WORK TO COMPLETE => Write out the entries exactly, pictures excluded.

--- --- ---

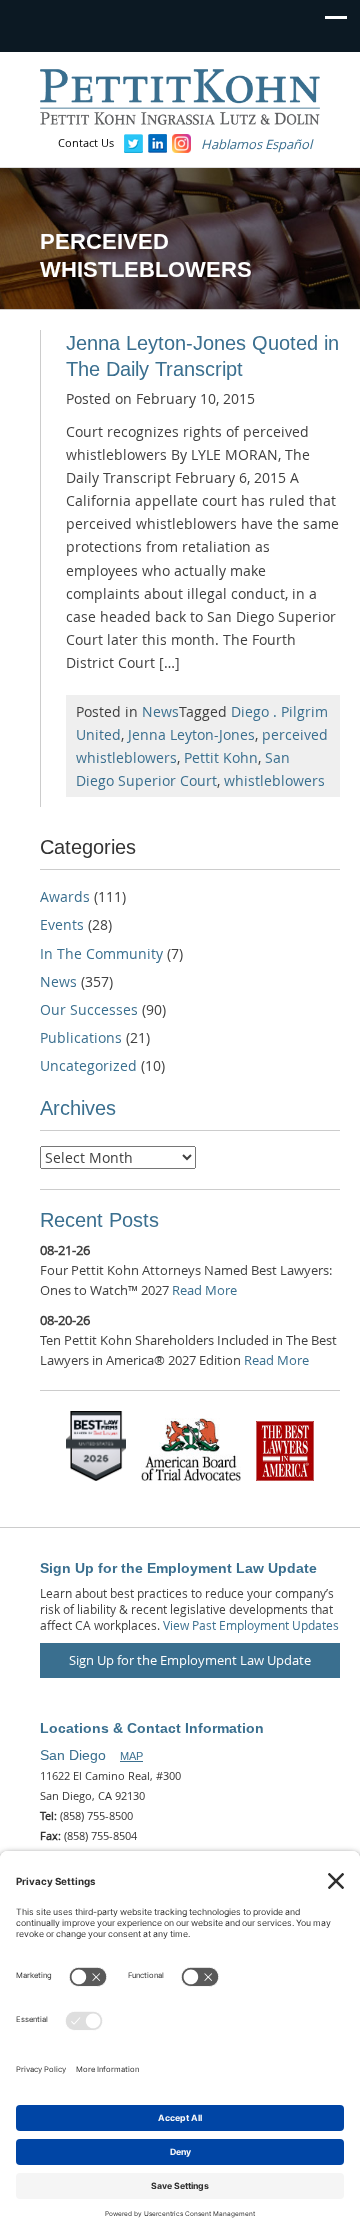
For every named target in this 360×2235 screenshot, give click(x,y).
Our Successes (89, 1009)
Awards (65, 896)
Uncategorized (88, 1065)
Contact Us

--- --- ---

ANSWER FOR THE TASK =>
For every named target in this 360×2235 screenshot, give click(x,y).
Our Successes (89, 1009)
Awards (65, 896)
Uncategorized (88, 1065)
Contact Us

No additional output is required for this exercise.